• Text
^^^^^^^^
7 April 2005, Volume
7, Number
8
WAR CRIMINALS OR NATIONAL HEROES?
Part II.
A program of RFE/RL's Radio Most (Bridge) by Omer Karabeg.
RFE/RL: How much do the media and public in Croatia discuss the crimes committed against the Serbs?
Zoran Pusic: Not enough, as far as I am concerned. Whenever the Hague indictments are mentioned, people are mostly interested in to what extent they serve as a condemnation of [Croatia's 1991-95] Liberation War and blur the distinctions between the victims and aggressors. This is so even though the indictments are not about politics but about specific crimes committed by the Croatian Army units or other forces embedded with the Croatian Army. Those things are misleadingly presented as attacks on Croatia and Croatian interests.
RFE/RL: And what about the roles of the respective churches towards indictees? Some people believe that [wartime Bosnian Serb leader] Karadzic is hiding in monasteries in Montenegro, while Gotovina is allegedly in a monastery in western Herzegovina.
^^^^^^^^
• Supplied material
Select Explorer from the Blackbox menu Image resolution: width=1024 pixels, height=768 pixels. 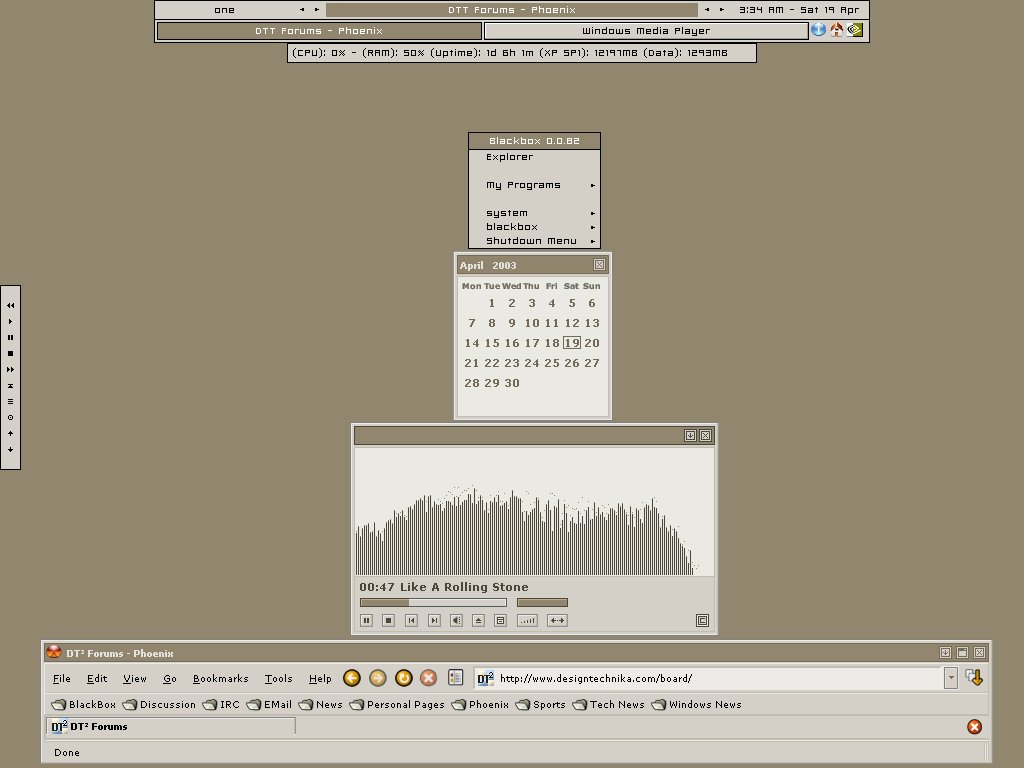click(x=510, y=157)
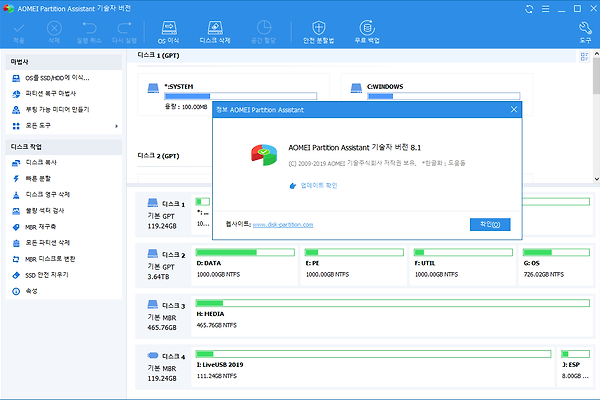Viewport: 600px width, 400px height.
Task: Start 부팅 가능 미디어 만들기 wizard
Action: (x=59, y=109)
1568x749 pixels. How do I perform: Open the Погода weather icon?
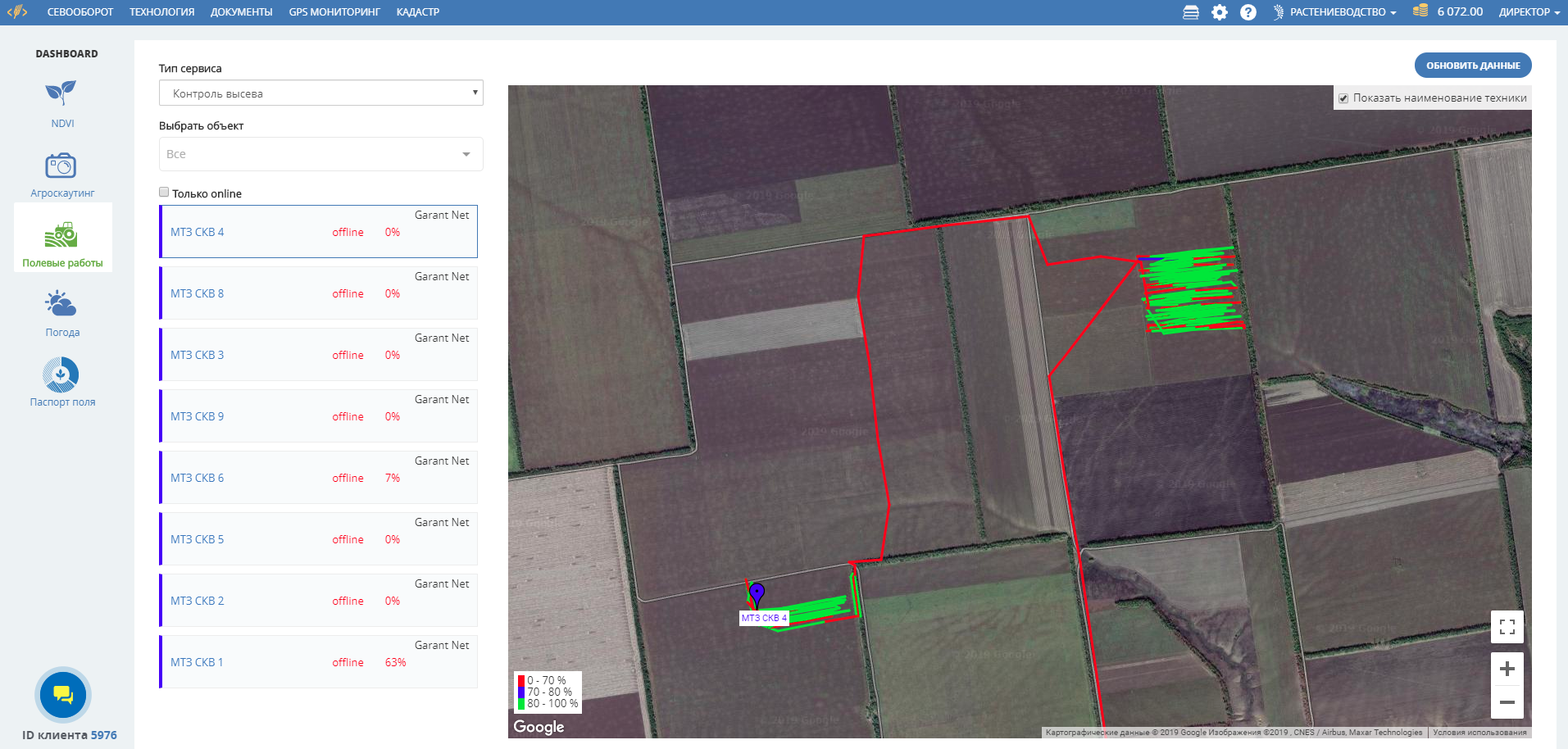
^^^^^^^^
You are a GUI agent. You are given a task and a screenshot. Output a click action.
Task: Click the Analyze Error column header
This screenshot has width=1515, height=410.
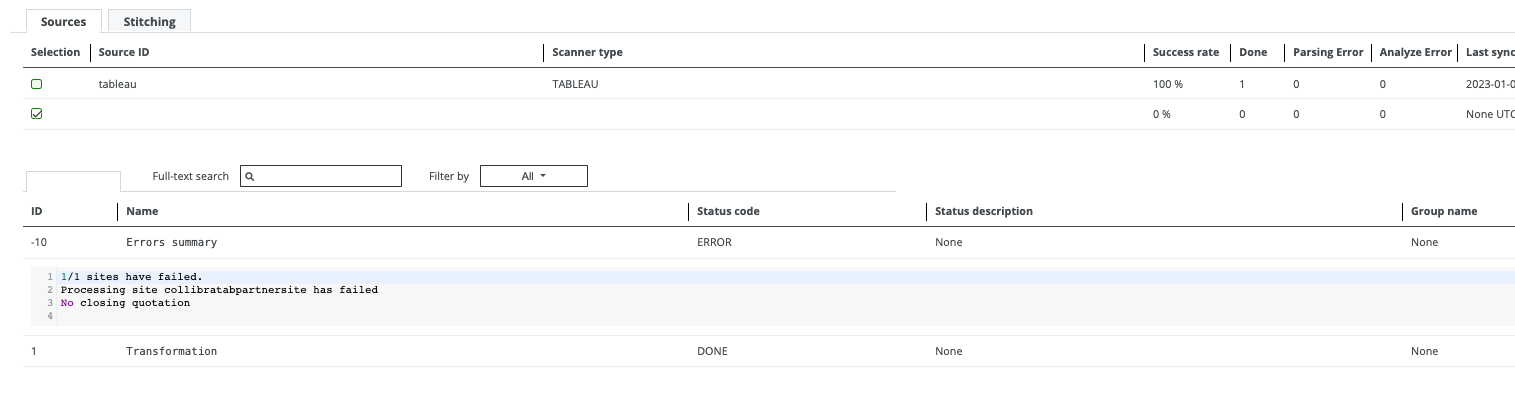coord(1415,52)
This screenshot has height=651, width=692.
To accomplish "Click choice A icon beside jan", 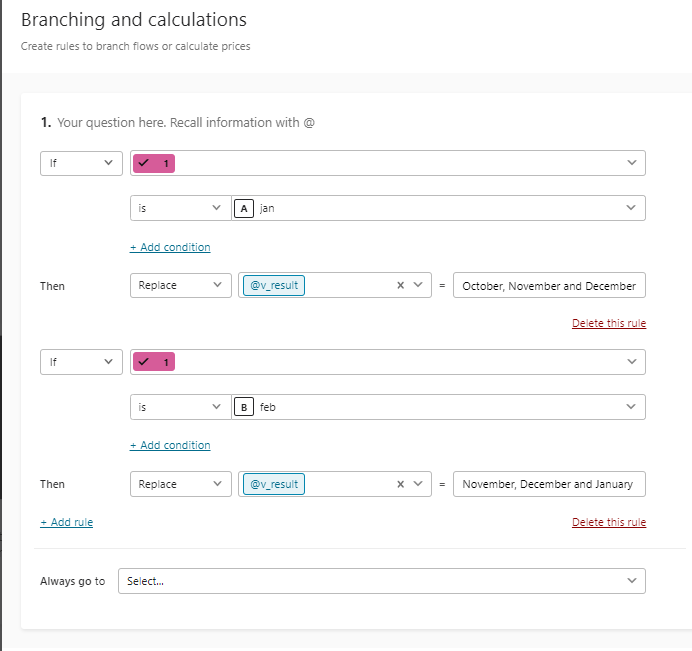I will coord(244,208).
^^^^^^^^
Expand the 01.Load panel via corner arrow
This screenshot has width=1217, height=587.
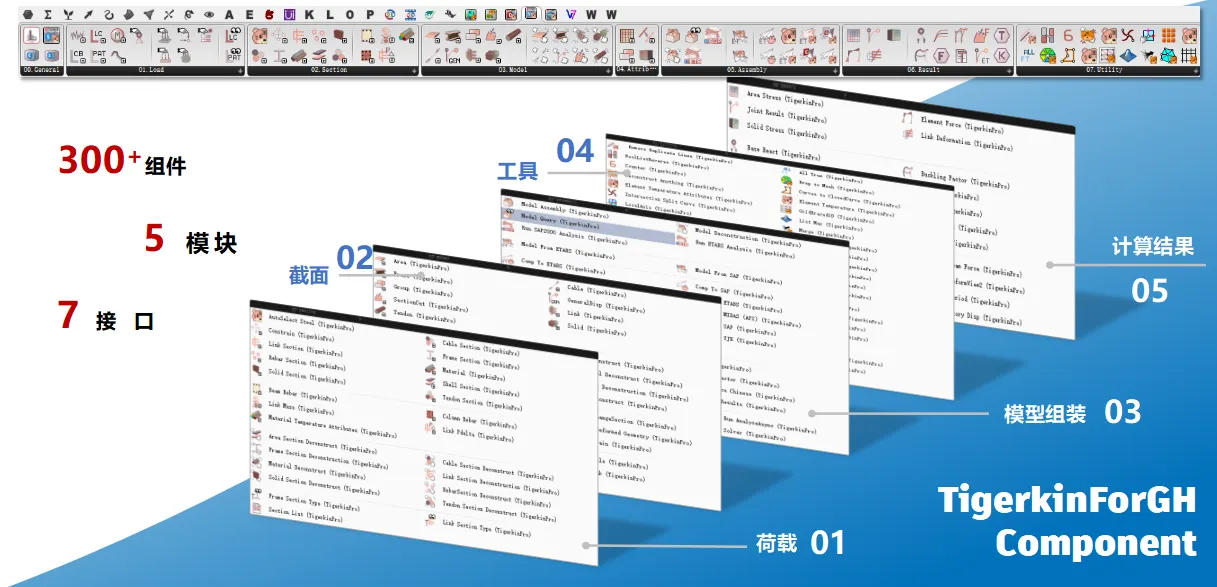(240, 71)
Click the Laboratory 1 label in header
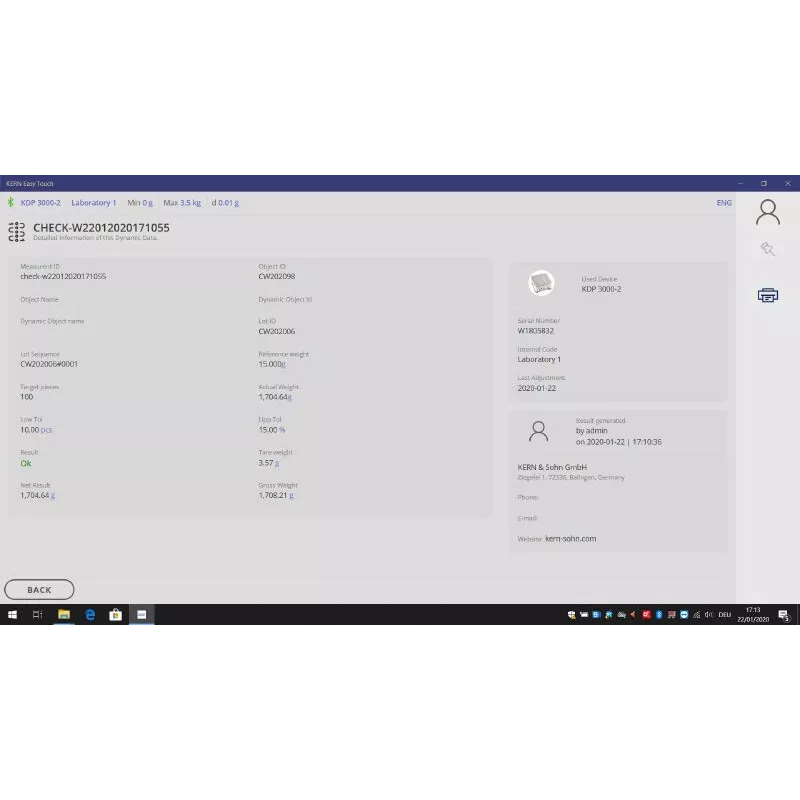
^^^^^^^^
• Exercises
1. Name every person mentioned by name in the interview.
2. According to Zoran Pusic in the interview, what are the Hague indictments about?
Please rely only on the interview when you answer.

• Written answers
1. Omer Karabeg, Zoran Pusic, Karadzic, Gotovina

2. Not politics, but specific crimes committed by Croatian Army units or other forces embedded with the Croatian Army.